In aggiunta alla somma ammessa nel giudizio 8.5.2017 dalla Corte [CHF 6'455.00, di cui CHF 5’481.00 a titolo di onorario, CHF 584.00 a titolo di spese e trasferte e CHF 390.00 a titolo di esborsi (dispositivo n. 20.1.)], si riconosce l’importo di CHF 771.00 di onorario [257 min a CHF 180.00/ora (40 min, consid. 5.3.1.; 70 min, consid. 5.3.2.; 50 min, consid. 5.3.3.; 15 min, consid. 5.3.4.; 3 min, consid. 5.3.5.; 2 min, consid. 5.3.6.; 12 min, consid. 5.3.7.; 15 min, consid. 5.3.8.; 50 min, consid. 5.3.9.)].
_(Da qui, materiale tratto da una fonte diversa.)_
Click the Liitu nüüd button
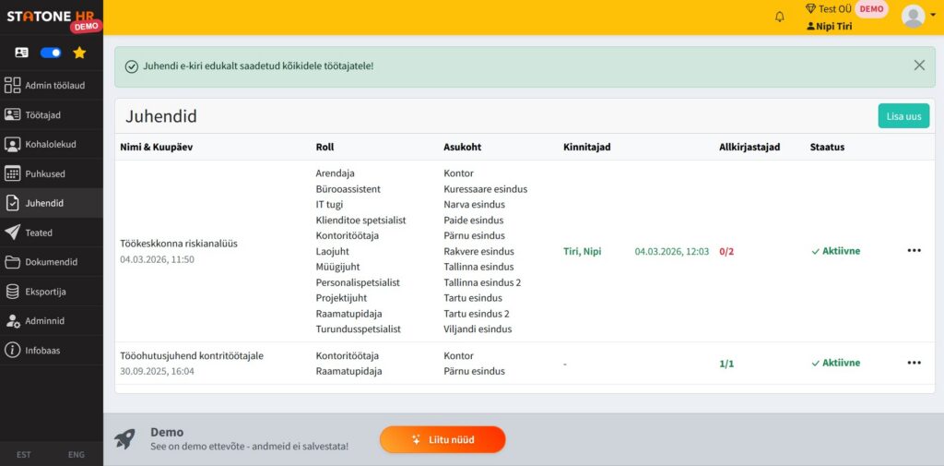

Le note 13.3.2017, 28.4.2017 e 8.5.2017 dell’avv. RE 1 sono approvate per CHF 7'226.00, di cui CHF 6'252.00 di onorario, CHF 584.00 di spese e trasferte e CHF 390.00 di esborsi.
6. Il gravame è parzialmente accolto. Non si prelevano tassa di giustizia e spese. Lo Stato della Repubblica e del Cantone Ticino rifonderà al reclamante, parzialmente vincente, adeguate ripetibili.
Per questi motivi,
richiamati gli art. 135, 379 ss. e 393 ss. CPP e ogni altra disposizione applicabile,
pronuncia
1. Il reclamo è parzialmente accolto. Di conseguenza:
§ Il dispositivo n. 20.1. della sentenza 8.5.2017 della Corte delle assise criminali (inc. TPC 72.2017.54) è riformato nel senso che:
Le note professionali del 13.3.2017, del 28.4.2017 e dell’8.5.2017 dell’avv. RE 1, __________, sono approvate per:
onorario CHF 6’252.00
spese e trasferte CHF 584.00
esborsi CHF 390.00
totale CHF 7'226.00
§§ Il dispositivo n. 20.1.1. della sentenza 8.5.2017 della Corte delle assise criminali (inc. TPC 72.2017.54) è riformato nel senso che:
PI 1 è tenuto a rimborsare allo Stato della Repubblica e del Cantone Ticino l’importo di CHF 7'226.00 non appena le sue condizioni economiche glielo permettano (art. 135 cpv. 4 CPP).
2. Non si prelevano tassa di giustizia e spese. Lo Stato della Repubblica e del Cantone Ticino rifonderà all’avv. RE 1, __________, CHF 800.-- (ottocento) a titolo di ripetibili.
3. Rimedio di diritto:
Contro decisioni finali, contro decisioni parziali, contro decisioni pregiudiziali e incidentali sulla competenza e sulla ricusazione e contro altre decisioni pregiudiziali e incidentali (art. 90 a 93 LTF) è dato, entro trenta giorni dalla notificazione della decisione (art. 100 cpv. 1 LTF), il ricorso in materia penale al Tribunale federale, per i motivi previsti dagli art. 95 a 98 LTF (art. 78 LTF). La legittimazione a ricorrere è disciplinata dall’art. 81 LTF.